Give back the records in their entirety, exactly.

........

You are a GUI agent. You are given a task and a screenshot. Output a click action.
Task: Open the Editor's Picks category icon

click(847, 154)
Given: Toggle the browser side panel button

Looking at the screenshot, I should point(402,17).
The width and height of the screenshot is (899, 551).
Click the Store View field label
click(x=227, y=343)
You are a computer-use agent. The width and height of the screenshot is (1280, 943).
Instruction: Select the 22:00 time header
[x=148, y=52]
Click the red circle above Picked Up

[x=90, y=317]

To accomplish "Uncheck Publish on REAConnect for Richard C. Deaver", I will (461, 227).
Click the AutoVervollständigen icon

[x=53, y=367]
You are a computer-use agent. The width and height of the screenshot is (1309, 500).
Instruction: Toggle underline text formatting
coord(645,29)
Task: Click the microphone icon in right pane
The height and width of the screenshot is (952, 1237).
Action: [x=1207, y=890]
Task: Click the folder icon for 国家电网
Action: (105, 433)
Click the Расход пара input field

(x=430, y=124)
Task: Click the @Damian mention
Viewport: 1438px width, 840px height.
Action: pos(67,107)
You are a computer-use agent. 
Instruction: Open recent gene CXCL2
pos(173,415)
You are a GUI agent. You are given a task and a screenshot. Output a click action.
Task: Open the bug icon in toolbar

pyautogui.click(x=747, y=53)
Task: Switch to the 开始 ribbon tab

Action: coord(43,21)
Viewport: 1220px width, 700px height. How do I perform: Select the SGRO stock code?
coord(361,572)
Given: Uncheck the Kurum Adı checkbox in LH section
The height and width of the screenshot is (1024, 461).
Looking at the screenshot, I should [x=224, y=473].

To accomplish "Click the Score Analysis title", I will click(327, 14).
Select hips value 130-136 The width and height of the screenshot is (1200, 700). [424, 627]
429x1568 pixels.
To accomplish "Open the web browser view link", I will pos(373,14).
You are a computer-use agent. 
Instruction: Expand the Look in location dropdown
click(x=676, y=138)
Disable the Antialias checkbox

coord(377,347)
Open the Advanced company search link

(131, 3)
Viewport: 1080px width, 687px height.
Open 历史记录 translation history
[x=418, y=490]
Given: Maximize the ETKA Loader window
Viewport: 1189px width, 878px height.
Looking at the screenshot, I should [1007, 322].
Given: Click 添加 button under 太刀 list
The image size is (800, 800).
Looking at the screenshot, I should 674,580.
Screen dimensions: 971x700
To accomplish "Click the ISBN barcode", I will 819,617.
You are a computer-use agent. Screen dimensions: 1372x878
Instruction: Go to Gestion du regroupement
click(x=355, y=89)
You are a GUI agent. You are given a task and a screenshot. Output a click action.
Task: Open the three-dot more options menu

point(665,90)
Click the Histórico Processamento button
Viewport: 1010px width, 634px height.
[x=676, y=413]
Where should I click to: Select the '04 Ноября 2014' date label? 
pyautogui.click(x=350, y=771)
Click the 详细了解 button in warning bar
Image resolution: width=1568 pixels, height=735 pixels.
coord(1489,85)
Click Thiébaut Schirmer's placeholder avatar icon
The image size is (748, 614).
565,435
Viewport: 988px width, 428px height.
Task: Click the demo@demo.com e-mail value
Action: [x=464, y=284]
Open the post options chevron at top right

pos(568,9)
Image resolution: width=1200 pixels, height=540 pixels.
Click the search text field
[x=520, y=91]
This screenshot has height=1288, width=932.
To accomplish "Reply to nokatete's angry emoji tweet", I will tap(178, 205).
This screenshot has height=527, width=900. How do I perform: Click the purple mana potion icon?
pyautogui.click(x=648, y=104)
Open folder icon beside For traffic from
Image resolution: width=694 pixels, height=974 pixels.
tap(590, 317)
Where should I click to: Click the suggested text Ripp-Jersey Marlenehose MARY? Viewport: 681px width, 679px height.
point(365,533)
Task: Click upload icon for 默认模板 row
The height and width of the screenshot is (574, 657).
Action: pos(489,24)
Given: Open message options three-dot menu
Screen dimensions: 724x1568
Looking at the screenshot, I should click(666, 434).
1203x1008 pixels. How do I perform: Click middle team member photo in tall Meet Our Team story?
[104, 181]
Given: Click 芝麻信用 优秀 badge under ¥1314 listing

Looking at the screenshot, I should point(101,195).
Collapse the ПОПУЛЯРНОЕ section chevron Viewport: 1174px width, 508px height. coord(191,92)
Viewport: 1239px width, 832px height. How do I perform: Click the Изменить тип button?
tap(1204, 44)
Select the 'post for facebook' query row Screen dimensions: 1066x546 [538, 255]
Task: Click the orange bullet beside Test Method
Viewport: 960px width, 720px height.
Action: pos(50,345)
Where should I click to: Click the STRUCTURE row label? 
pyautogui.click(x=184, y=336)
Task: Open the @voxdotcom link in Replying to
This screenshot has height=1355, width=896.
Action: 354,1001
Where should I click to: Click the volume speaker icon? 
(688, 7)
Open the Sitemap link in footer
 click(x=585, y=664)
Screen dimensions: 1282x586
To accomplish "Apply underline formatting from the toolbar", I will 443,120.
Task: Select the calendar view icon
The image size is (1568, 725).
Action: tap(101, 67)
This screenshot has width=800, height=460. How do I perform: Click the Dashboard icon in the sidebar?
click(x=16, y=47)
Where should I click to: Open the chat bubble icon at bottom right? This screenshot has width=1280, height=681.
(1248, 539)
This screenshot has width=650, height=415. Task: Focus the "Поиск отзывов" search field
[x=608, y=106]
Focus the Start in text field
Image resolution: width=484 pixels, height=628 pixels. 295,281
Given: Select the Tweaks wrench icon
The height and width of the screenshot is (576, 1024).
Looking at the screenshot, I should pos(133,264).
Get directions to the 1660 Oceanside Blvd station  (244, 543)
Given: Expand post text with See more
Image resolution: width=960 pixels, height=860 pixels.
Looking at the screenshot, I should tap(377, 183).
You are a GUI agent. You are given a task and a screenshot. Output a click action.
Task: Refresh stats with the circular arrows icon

........

#### [Exercise response]
You are a GUI agent. You are given a task and a screenshot. Output a click action.
Task: Open the Editor's Picks category icon

click(847, 154)
Given: Toggle the browser side panel button

Looking at the screenshot, I should point(402,17).
The width and height of the screenshot is (899, 551).
Click the Store View field label
click(x=227, y=343)
You are a computer-use agent. The width and height of the screenshot is (1280, 943).
Instruction: Select the 22:00 time header
[x=148, y=52]
Click the red circle above Picked Up

[x=90, y=317]

To accomplish "Uncheck Publish on REAConnect for Richard C. Deaver", I will (461, 227).
Click the AutoVervollständigen icon

[x=53, y=367]
You are a computer-use agent. The width and height of the screenshot is (1309, 500).
Instruction: Toggle underline text formatting
coord(645,29)
Task: Click the microphone icon in right pane
The height and width of the screenshot is (952, 1237).
Action: [x=1207, y=890]
Task: Click the folder icon for 国家电网
Action: (105, 433)
Click the Расход пара input field

(x=430, y=124)
Task: Click the @Damian mention
Viewport: 1438px width, 840px height.
Action: pos(67,107)
You are a computer-use agent. 
Instruction: Open recent gene CXCL2
pos(173,415)
You are a GUI agent. You are given a task and a screenshot. Output a click action.
Task: Open the bug icon in toolbar

pyautogui.click(x=747, y=53)
Task: Switch to the 开始 ribbon tab

Action: coord(43,21)
Viewport: 1220px width, 700px height. How do I perform: Select the SGRO stock code?
coord(361,572)
Given: Uncheck the Kurum Adı checkbox in LH section
The height and width of the screenshot is (1024, 461).
Looking at the screenshot, I should [x=224, y=473].

To accomplish "Click the Score Analysis title", I will click(327, 14).
Select hips value 130-136 The width and height of the screenshot is (1200, 700). [424, 627]
429x1568 pixels.
To accomplish "Open the web browser view link", I will pos(373,14).
You are a computer-use agent. 
Instruction: Expand the Look in location dropdown
click(x=676, y=138)
Disable the Antialias checkbox

coord(377,347)
Open the Advanced company search link

(131, 3)
Viewport: 1080px width, 687px height.
Open 历史记录 translation history
[x=418, y=490]
Given: Maximize the ETKA Loader window
Viewport: 1189px width, 878px height.
Looking at the screenshot, I should [1007, 322].
Given: Click 添加 button under 太刀 list
The image size is (800, 800).
Looking at the screenshot, I should 674,580.
Screen dimensions: 971x700
To accomplish "Click the ISBN barcode", I will 819,617.
You are a computer-use agent. Screen dimensions: 1372x878
Instruction: Go to Gestion du regroupement
click(x=355, y=89)
You are a GUI agent. You are given a task and a screenshot. Output a click action.
Task: Open the three-dot more options menu

point(665,90)
Click the Histórico Processamento button
Viewport: 1010px width, 634px height.
[x=676, y=413]
Where should I click to: Select the '04 Ноября 2014' date label? 
pyautogui.click(x=350, y=771)
Click the 详细了解 button in warning bar
Image resolution: width=1568 pixels, height=735 pixels.
coord(1489,85)
Click Thiébaut Schirmer's placeholder avatar icon
The image size is (748, 614).
565,435
Viewport: 988px width, 428px height.
Task: Click the demo@demo.com e-mail value
Action: [x=464, y=284]
Open the post options chevron at top right

pos(568,9)
Image resolution: width=1200 pixels, height=540 pixels.
Click the search text field
[x=520, y=91]
This screenshot has height=1288, width=932.
To accomplish "Reply to nokatete's angry emoji tweet", I will tap(178, 205).
This screenshot has height=527, width=900. How do I perform: Click the purple mana potion icon?
pyautogui.click(x=648, y=104)
Open folder icon beside For traffic from
Image resolution: width=694 pixels, height=974 pixels.
tap(590, 317)
Where should I click to: Click the suggested text Ripp-Jersey Marlenehose MARY? Viewport: 681px width, 679px height.
point(365,533)
Task: Click upload icon for 默认模板 row
The height and width of the screenshot is (574, 657).
Action: pos(489,24)
Given: Open message options three-dot menu
Screen dimensions: 724x1568
Looking at the screenshot, I should click(666, 434).
1203x1008 pixels. How do I perform: Click middle team member photo in tall Meet Our Team story?
[104, 181]
Given: Click 芝麻信用 优秀 badge under ¥1314 listing

Looking at the screenshot, I should point(101,195).
Collapse the ПОПУЛЯРНОЕ section chevron Viewport: 1174px width, 508px height. coord(191,92)
Viewport: 1239px width, 832px height. How do I perform: Click the Изменить тип button?
tap(1204, 44)
Select the 'post for facebook' query row Screen dimensions: 1066x546 [538, 255]
Task: Click the orange bullet beside Test Method
Viewport: 960px width, 720px height.
Action: pos(50,345)
Where should I click to: Click the STRUCTURE row label? 
pyautogui.click(x=184, y=336)
Task: Open the @voxdotcom link in Replying to
This screenshot has height=1355, width=896.
Action: 354,1001
Where should I click to: Click the volume speaker icon? 
(688, 7)
Open the Sitemap link in footer
 click(x=585, y=664)
Screen dimensions: 1282x586
To accomplish "Apply underline formatting from the toolbar", I will 443,120.
Task: Select the calendar view icon
The image size is (1568, 725).
Action: tap(101, 67)
This screenshot has width=800, height=460. How do I perform: Click the Dashboard icon in the sidebar?
click(x=16, y=47)
Where should I click to: Open the chat bubble icon at bottom right? This screenshot has width=1280, height=681.
(1248, 539)
This screenshot has width=650, height=415. Task: Focus the "Поиск отзывов" search field
[x=608, y=106]
Focus the Start in text field
Image resolution: width=484 pixels, height=628 pixels. 295,281
Given: Select the Tweaks wrench icon
The height and width of the screenshot is (576, 1024).
Looking at the screenshot, I should pos(133,264).
Get directions to the 1660 Oceanside Blvd station  (244, 543)
Given: Expand post text with See more
Image resolution: width=960 pixels, height=860 pixels.
Looking at the screenshot, I should tap(377, 183).
You are a GUI agent. You are given a task and a screenshot. Output a click action.
Task: Refresh stats with the circular arrows icon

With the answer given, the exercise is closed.